Sydney-based Anchorage Capital Partners, which has previously achieved turnarounds with brands such as Burger King NZ and Golden Circle, has reached a deal with WHL to acquire the retailer for an undisclosed sum.
According to sources close to the deal however, it could be worth around $250 million including an upfront cash consideration of $100 million and $150 million in dividends for WHL.
The South African company also reported that the deal meant it would remove around R17 billion (AUD$1.4 billion) in liabilities relating to the David Jones store portfolio.
As part of the transaction WHL will retain ownership of the flagship property asset in Bourke Street, Melbourne, which will be leased to David Jones on a long-term basis on market-related terms. WHL is expecting at least $250 million from the sale of the property.
Founded in 1838, premium department store owner David Jones has 43 stores and two distribution centres across Australia and New Zealand, as well as a rapidly growing e-commerce business.
Anchorage asserts the retailer has had significant business momentum and is in a strong financial position through its recent transformation initiatives, including major investments in revitalising its flagship Bourke Street, Melbourne and Elizabeth Street, Sydney stores.
In a release, Anchorage said it was proud to be bringing David Jones back into Australian hands in the 185th year of the brand's existence, and looked forward to working with David Jones’ chief executive Scott Fyfe and his leadership team to support David Jones through its next chapter of growth.
A spokesperson for Anchorage said the firm was thrilled to announce this landmark acquisition of a "distinguished Australian retailer".
"David Jones has a storied history, immense brand value and unparalleled assets, including an attractive retail footprint, a loyal customer base, and dedicated employees," the spokesperson said.
"The Anchorage team will work closely with CEO Scott Fyfe and the talented David Jones management team on the next phase of its transformation.
"Under this team’s stewardship, David Jones is now profitable, cash-generative, and self-funding, and we are confident in David Jones’ next chapter as the retailer of the future with a seamless omnichannel experience."
The spokesperson said the transaction aligned with Anchorage’s investment strategy and its track record of executing complex carve-outs.
"We look forward to leveraging our deep industry expertise, hands-on approach with management, and continued investment to drive key initiatives to grow the business and deliver sustainable future performance,” the Anchorage spokesperson said.
Anchorage is also known for having acquired Dick Smith from Australia's Woolworths Group (ASX: WOW) - which is different to the South African entity - for $20 million in late 2012 in the lead-up to an initial public offering (IPO) in 2013, before offloading what remained of its stake in September 2014 for $105 million.
In early 2016 the consumer electronics retailer went into voluntary administration, but an Anchorage spokesperson claims issues that impacted Dick Smith "occurred two years after Anchorage sold the business as a result of decisions that were made which had nothing to do with Anchorage". Another example of a turnaround led by Anchorage was that of Brand Collective, which includes brands such as Volley, Shoes & Sox, Hush Puppies, and Julius Marlow.

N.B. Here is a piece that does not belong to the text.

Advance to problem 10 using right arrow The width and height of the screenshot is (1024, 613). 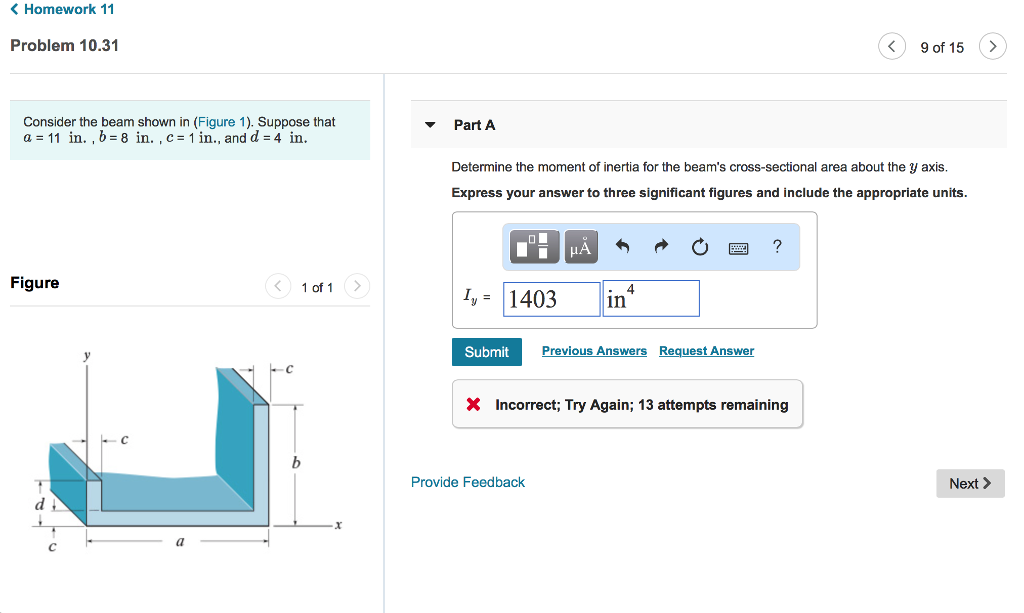pyautogui.click(x=992, y=46)
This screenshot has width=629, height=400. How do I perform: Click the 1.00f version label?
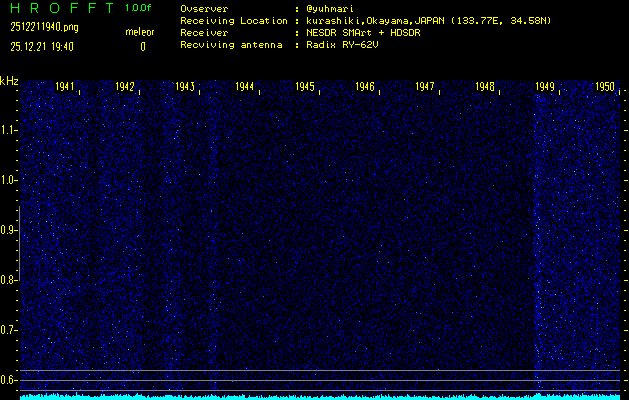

David Jones CEO Scott Fyfe said the leadership team at David Jones was thrilled to have the support and financial commitment of such a well-respected owner in Anchorage, which shares David Jones’ vision and passion for the future of the business and supports the management team’s strategy.
"Together, we see many opportunities to optimise value and innovation in the David Jones business as we enter a new phase of growth," Fyfe said.

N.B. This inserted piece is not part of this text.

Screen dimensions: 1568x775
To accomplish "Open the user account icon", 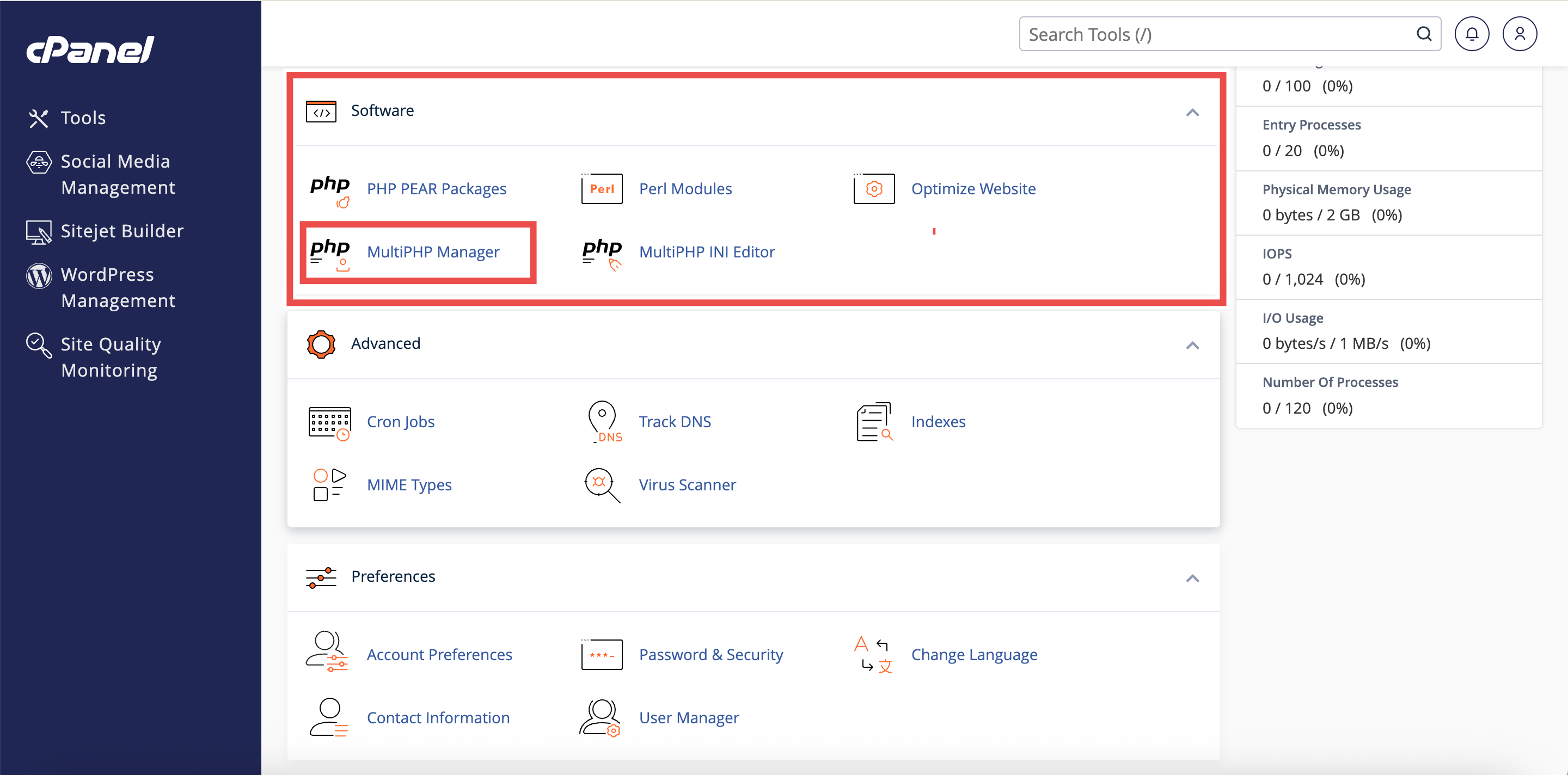I will tap(1520, 34).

"David Jones has been through a significant transformation, driven by our Vision 2025+ strategy, and I look forward to working with the Anchorage team to further enhance the leadership position of David Jones in Australia as the nation’s leading omnichannel retailer and one of its most loved and long-standing brands."
In an announcement, WHL said the transaction concluded a comprehensive strategic review by WHL in relation to the David Jones business, also highlighting "commendable progress" in a turnaround over the last two years.

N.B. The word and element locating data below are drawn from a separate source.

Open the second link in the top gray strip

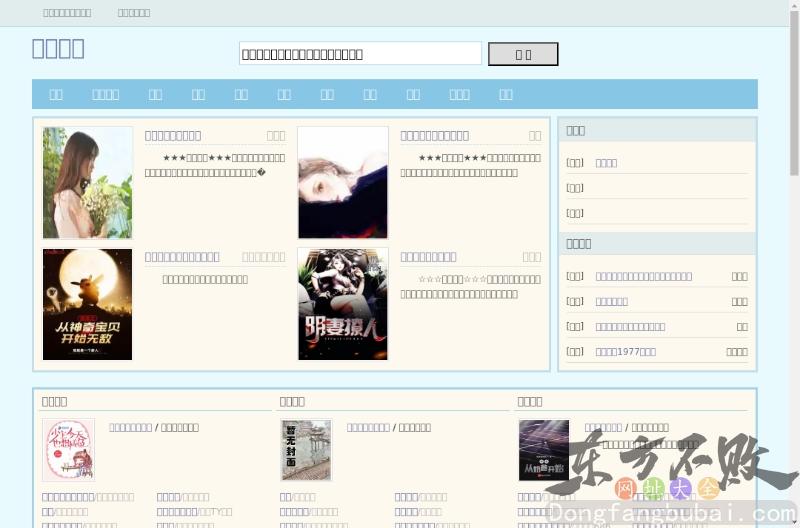tap(134, 13)
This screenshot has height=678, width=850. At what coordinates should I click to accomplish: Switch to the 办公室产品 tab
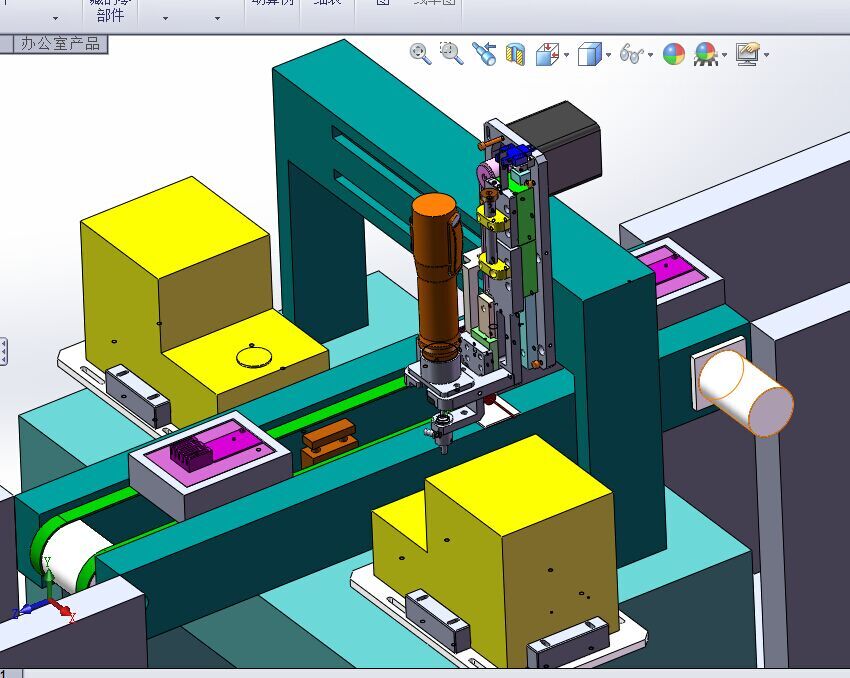61,44
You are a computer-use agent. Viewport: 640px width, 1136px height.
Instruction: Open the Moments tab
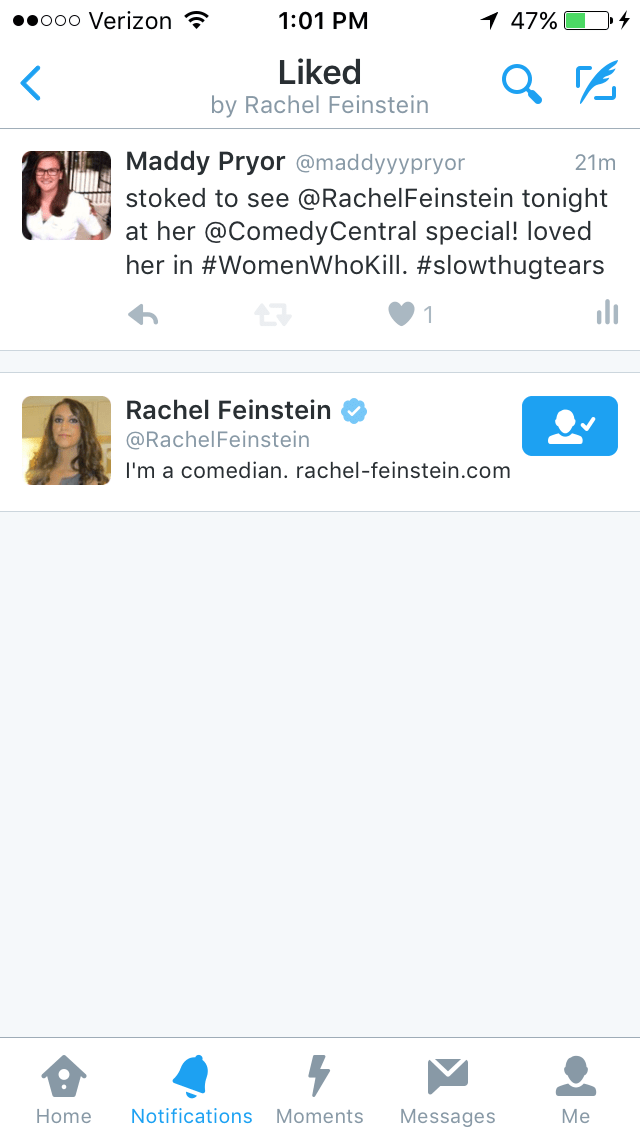[x=319, y=1089]
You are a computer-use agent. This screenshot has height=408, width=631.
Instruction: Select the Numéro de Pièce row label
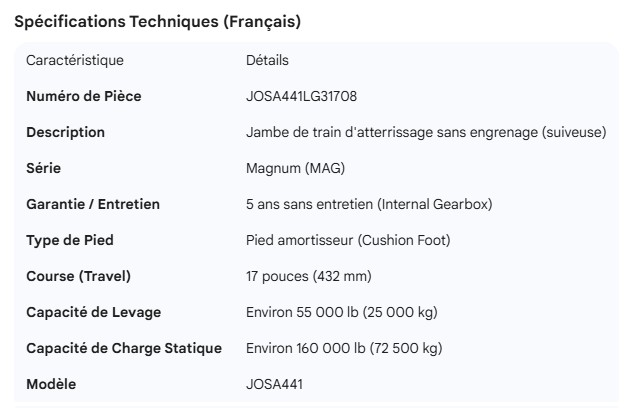click(83, 96)
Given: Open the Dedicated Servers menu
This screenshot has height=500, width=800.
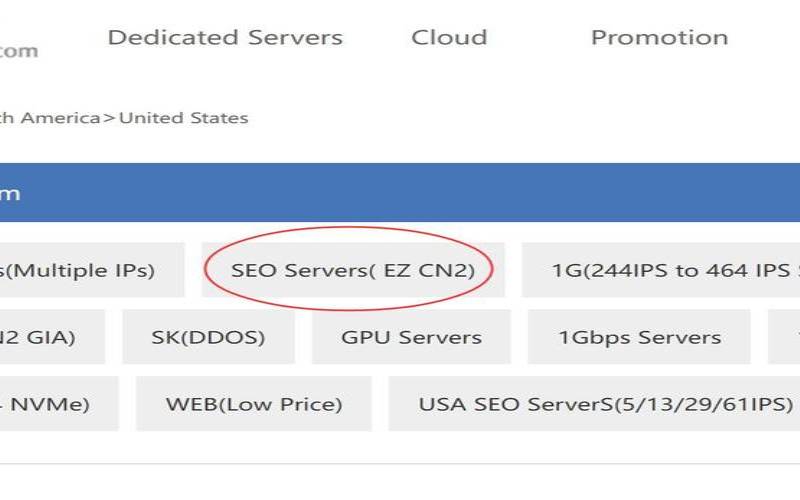Looking at the screenshot, I should 224,38.
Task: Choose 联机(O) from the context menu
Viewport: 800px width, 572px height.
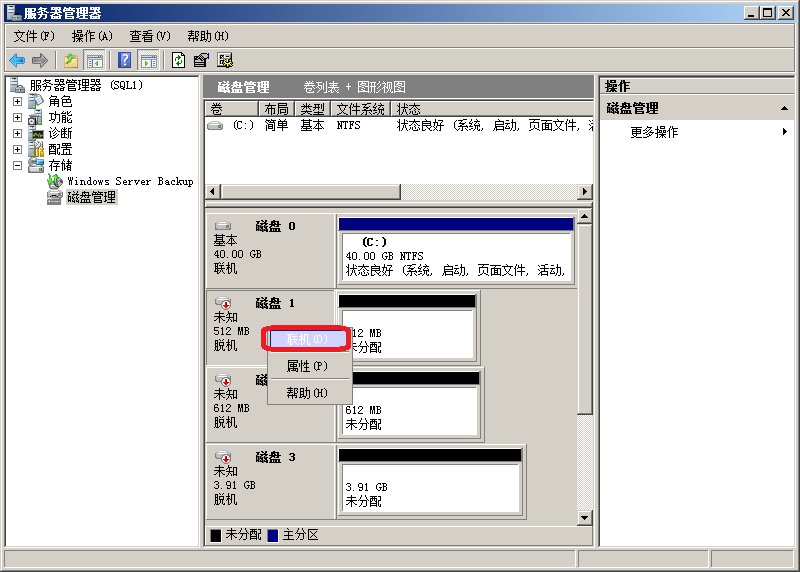Action: (307, 339)
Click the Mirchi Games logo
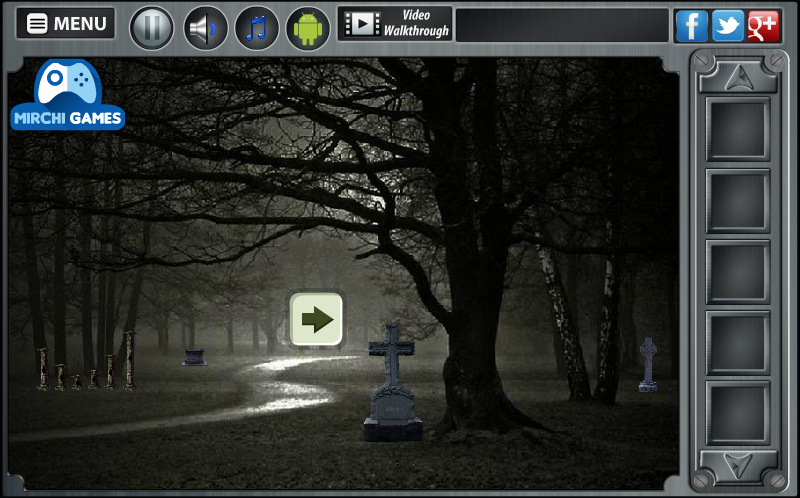800x498 pixels. pos(68,96)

"This is a major milestone in the repositioning of WHL for growth, while simultaneously improving return on capital for our shareholders," says WHL CEO Roy Bagattini.
"The strategic rationale at the time of the acquisition did not materialise to the extent originally envisaged.
"While David Jones has successfully executed on its turnaround, notwithstanding the Covid-19 disruptions, now is the right time for the business to operate under new ownership, while WHL refocuses on its core South African and Australian Country Road Group businesses."
Rothschild & Co. acted as financial advisor, Corrs Chambers Westgarth acted as legal counsel and PwC acted as accounting and tax advisor to Anchorage. Goldman Sachs acted as financial advisor, and Allens acted as legal counsel to Woolworths Holdings Limited.
Correction: The original version reported the deal as worth $500 million-plus as per the advice of a source, however this relates to the expected returns for WHL and not what Anchorage is paying, as it includes the estimated $250 million-plus valuation of the Bourke Street property which WHL expects to sell.